Un soir pluvieux avant Noël

Les 14 et 15 avril prochains, la cour d’assises de Charleville-Mézières se penchera sur le calvaire de la petite Elisabeth Brichet, devenue la proie, à 12 ans, d’un couple sadique, les Fourniret.

Le 20 décembre 1989, un peu avant 19 heures, la nuit est tombée. Il pleut et c’est l’heure des infos et du souper. A Saint-Servais (Namur), le long de la Nationale 4, pas encore entièrement construite, les habitants vivent au fond de leurs maisons. Les voitures roulent vite. Personne n’a vu la fillette blonde, pressée de rentrer chez elle, quitter le domicile de son amie Vanessa, à 400 mètres de là. Nul n’a remarqué la Renault 9 tapie dans l’ombre depuis des heures, où deux paires d’yeux ont repéré l’aller-retour des deux gamines à la boulangerie, entre 18 heures et 18 h 30.

La Renault 9 s’est mise en marche doucement. Elle s’arrête à la hauteur d’Elisabeth, devant le parking du cimetière ; de l’autre côté de la N4, il n’y a aucune habitation. Le conducteur, un homme sévère, lui demande de les guider, lui et sa femme, vers un médecin, pour soigner leur bébé malade. Prétextant sa mauvaise connaissance des lieux, Michel Fourniret fait monter la gamine à bord du véhicule et actionne la sécurité enfant.

Le calvaire d’Elisabeth va durer une éternité : près de vingt-quatre heures. Elle supplie ses ravisseurs, elle est rudoyée et menacée ; la mère de famille, elle, se tait. A proximité de la frontière française, Michel Fourniret hésite, mais Monique Olivier l’encourage à redémarrer. Une heure et demie après le rapt, ils arrivent chez eux, à Floing, près de Sedan. La petite fille est attachée et enivrée par le couple diabolique pour en faciliter l’abus, mais Fourniret est impuissant.

Etouffée par un sac en plastique, puis étranglée

Après quelques heures de sommeil, Monique Olivier reprend le volant pour déposer son mari et Elisabeth, encore inconsciente, devant un pavillon inhabité du château du Sautou, à Donchery, à une dizaine de kilomètres de là. Ils ont acheté cette propriété et la maison de Floing avec l’or volé au truand Jean-Pierre Hellegouarch et à son épouse, Farida Hammiche. La complice repart en pleine nuit, abandonnant l’enfant à son triste sort. Fourniret s’attaque pour la seconde fois à Elisabeth, tétanisée par la peur. Il n’y parvient pas, l’étouffe sous un sac en plastique transparent, puis l’étrangle.

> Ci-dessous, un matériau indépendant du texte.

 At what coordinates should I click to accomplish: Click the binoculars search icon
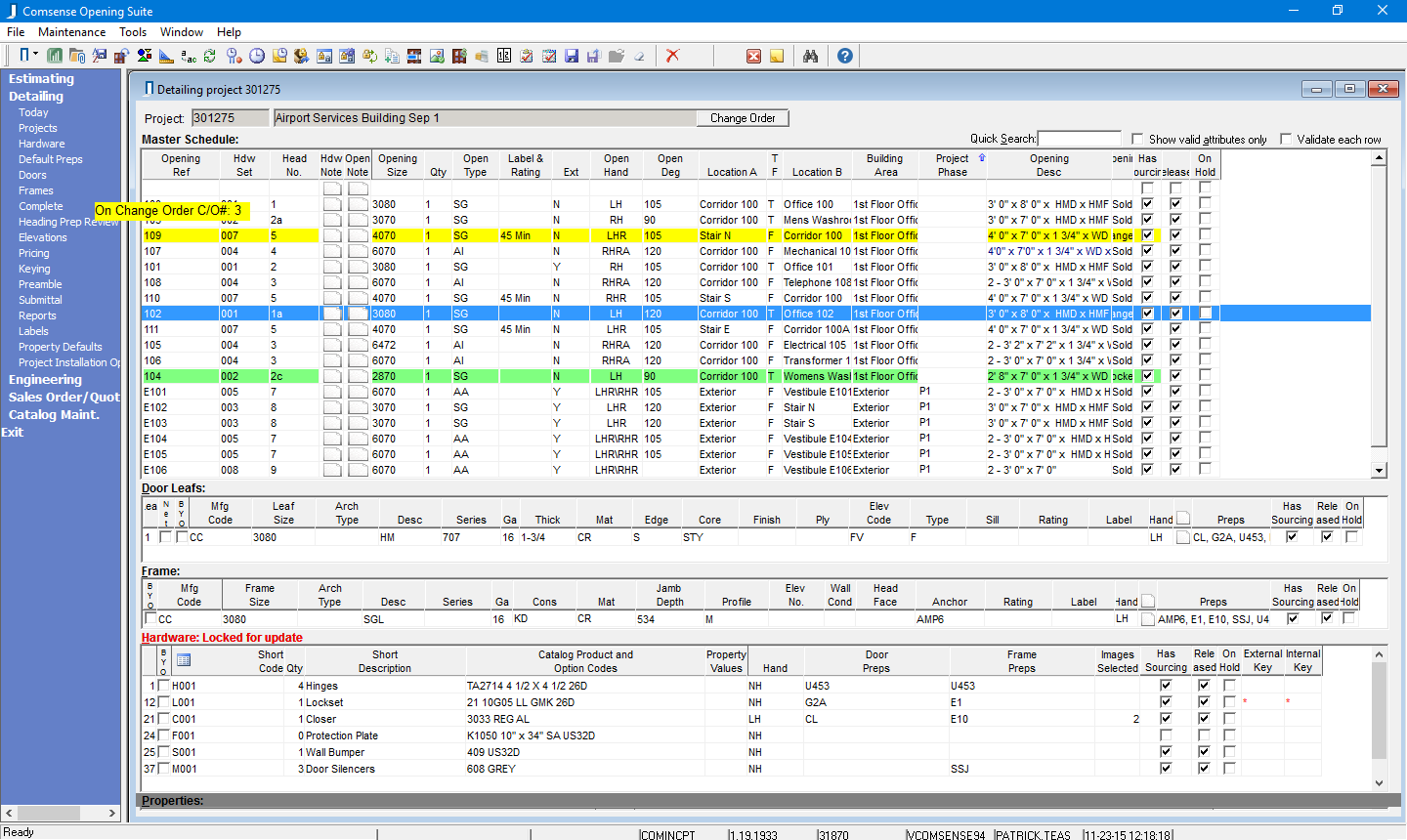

A l’instant où la fillette meurt, les gendarmes namurois sont en train de fouiller les endroits déserts de son quartier. La veille au soir, vers 20 h 30, ils ont été prévenus par une mère affolée, Marie-Noëlle Bouzet. Divorcée de Francis Brichet, la jeune femme a la garde de leurs enfants, Elisabeth et son frère Thomas, 14 ans. A 20 h 50, le signalement de la petite fille est communiqué aux hommes sur le terrain. Le recours à un maître chien pisteur est écarté en raison des mauvaises conditions climatiques. Une équipe qui se rendait sur un braquage est rappelée. A minuit, un avis de recherche urgent a été diffusé dans toute la Belgique. Les auditions de la mère et des amies, ainsi qu’une ronde dans le centre et à la gare de Namur, se poursuivent jusqu’à 3 heures du matin passés. Dès le premier soir, Namur mène une vraie enquête criminelle.

Ni guerre des juges ni guerre des polices

Le lendemain, une dizaine d’enquêteurs de la BSR (Brigade de surveillance et de recherche) de la gendarmerie et de la police judiciaire (PJ) sont mobilisés. Les deux services, autonomes jusqu’à leur fusion et la création de l’actuelle police judiciaire fédérale (PJF), vont travailler ensemble pendant quatorze ans. A Namur, la guerre des juges et la guerre des polices n’a pas eu lieu. Pourtant, en dépit d’investigations multiples explorant systématiquement toutes les hypothèses, Elisabeth restera introuvable. Jusqu’à l’audition de Monique Olivier, le 28 juin 2004 par le commissaire Jacques Fagnart, de la PJF de Dinant. Envoyé dans les cordes, Fourniret passe aux aveux, deux jours plus tard. Le 3 juillet, le squelette d’Elisabeth est découvert à l’arrière du château de Sautou, à 2,50 mètres de profondeur. Fourniret dirigeait, ce jour-là, sur son ancien domaine, les travaux de la pelleteuse.